A TiO₂/SiO_x/Si composite derived from cellulosic cotton as the structural template was biomimetically synthesized. Modified sol–gel deposition processes were performed to coat each cellulose nanofiber with a SiO₂ thin gel layer, followed by layer-by-layer self-assembly processes to form an external TiO₂ coating with controllable thickness. The resulted matter was calcined in air to obtain the TiO₂/SiO₂ composite, which was successively put in N₂ atmosphere and treated with magnesiothermic reduction reaction, resulting in the final TiO₂/SiO_x/Si composite. The composite possessed a typical hierarchical three-dimensional (3D) nanotubular network microstructure precisely inherited from the cellulosic cotton template, and each nanotube had a core-shell nanostructure with Si-based matters as the core and TiO₂ coating as the shell. Compared with the bare nanotubular SiO_x/Si material, the TiO₂/SiO_x/Si composite showed a highly enhanced electrochemical performance as an anode material for lithium-ion batteries (LIBs), delivering an initial discharge capacity of 2370 mAh g⁻¹ at a current density of 0.2 A g⁻¹ (an initial Coulombic efficiency of 56.4%), a reversible capacity of 682 mAh g⁻¹ after 100 discharge/charge cycles, and a discharge capacity of 241 mAh g⁻¹ at a high current density of 2.0 A g⁻¹. The excellent specific capacity, cycling stability and rate capability are ascribed to the synergistic effect of the unique 3D porous nanotubular network structure and the uniform TiO₂ coating layer, which accommodates the volume variation of Si-based components during cycling, offers sufficient ion transport pathways and improves the electron transfer efficiency. This work provides a facile biomass-based strategy for fabrication of metal oxide/Si composites with well-defined microstructures that exhibit significant potential as anode materials for LIBs.
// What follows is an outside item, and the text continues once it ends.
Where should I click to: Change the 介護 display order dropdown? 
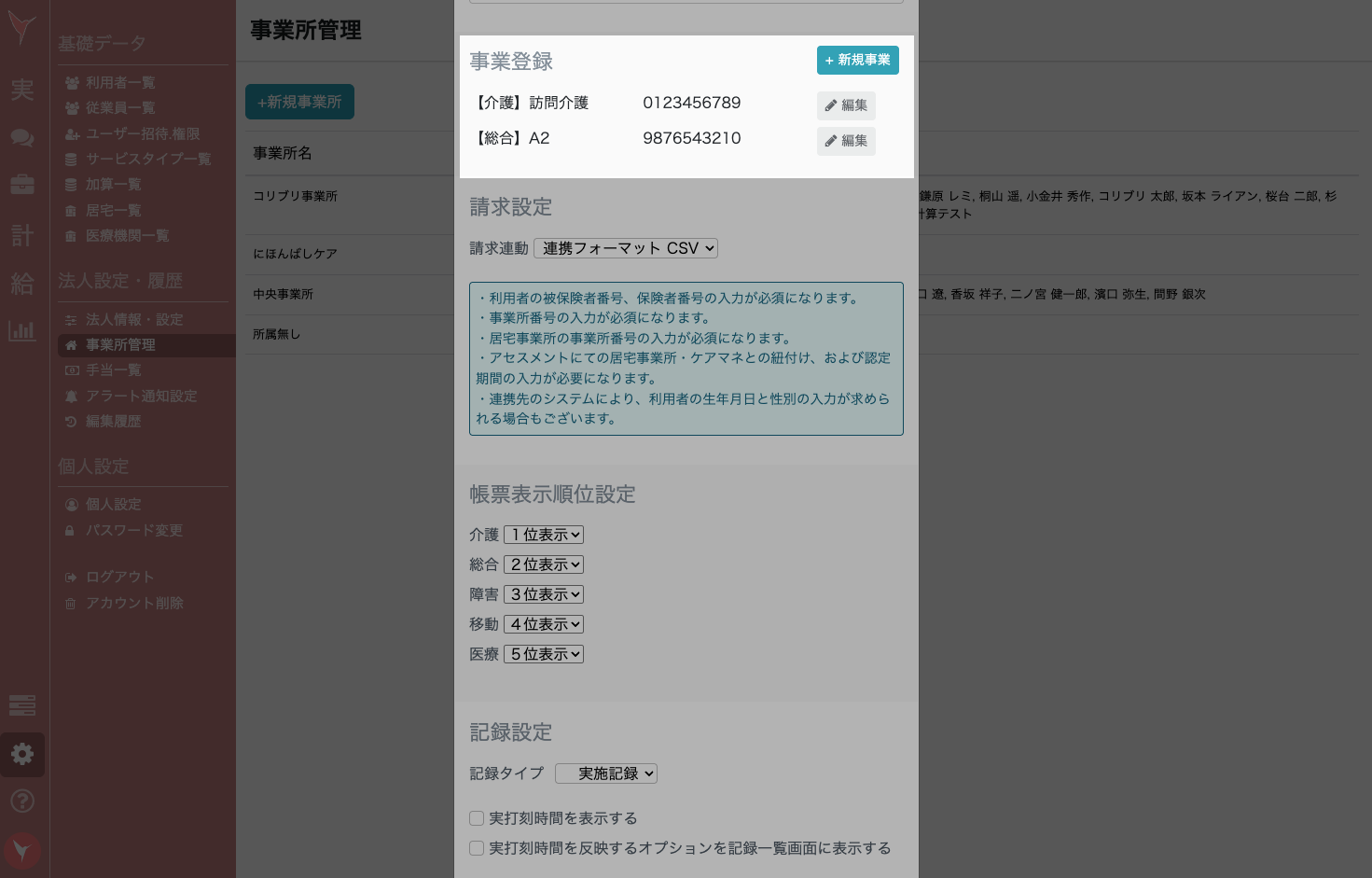pos(543,534)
仿生合成了以纤维素棉为结构模板的TiO ₂ / SiO _x / Si复合材料。进行了改良的溶胶-凝胶沉积工艺，在每根纤维素纳米纤维上涂覆了SiO ₂薄凝胶层，然后进行逐层自组装工艺，以形成厚度可控的外部TiO ₂涂层。将所得物质在空气中煅烧以获得TiO ₂ / SiO ₂复合材料，将其依次置于N ₂气氛中并用镁热还原反应处理，得到最终的TiO ₂ / SiO _x/ Si复合材料。该复合材料具有典型地从纤维素棉模板继承而来的三维三维（3D）纳米管网络微观结构，并且每个纳米管均具有核-壳纳米结构，其中硅基物质为核，TiO ₂涂层为壳。与裸露的纳米管SiO _x / Si材料相比，TiO ₂ / SiO _x / Si复合材料作为锂离子电池（LIBs）的负极材料具有更高的电化学性能，初始放电容量为2370 mAh g ^-1在0.2 A g ^-1的电流密度（初始库仑效率为56.4％）下，可逆容量为682 mAh g ^-1在100次放电/充电循环之后，在2.0A g ^-1的高电流密度下的放电容量为241mAh g ^-1。优异的比容量，循环稳定性和速率能力归因于独特的3D多孔纳米管网络结构和均匀的TiO ₂涂层的协同效应，该涂层可适应循环过程中基于Si的组分的体积变化，并提供足够的离子传输路径并提高了电子转移效率。这项工作为制造具有明确定义的微结构的金属氧化物/硅复合材料提供了一种基于生物质的简便策略，该复合材料具有显着的潜力，可作为LIB的阳极材料。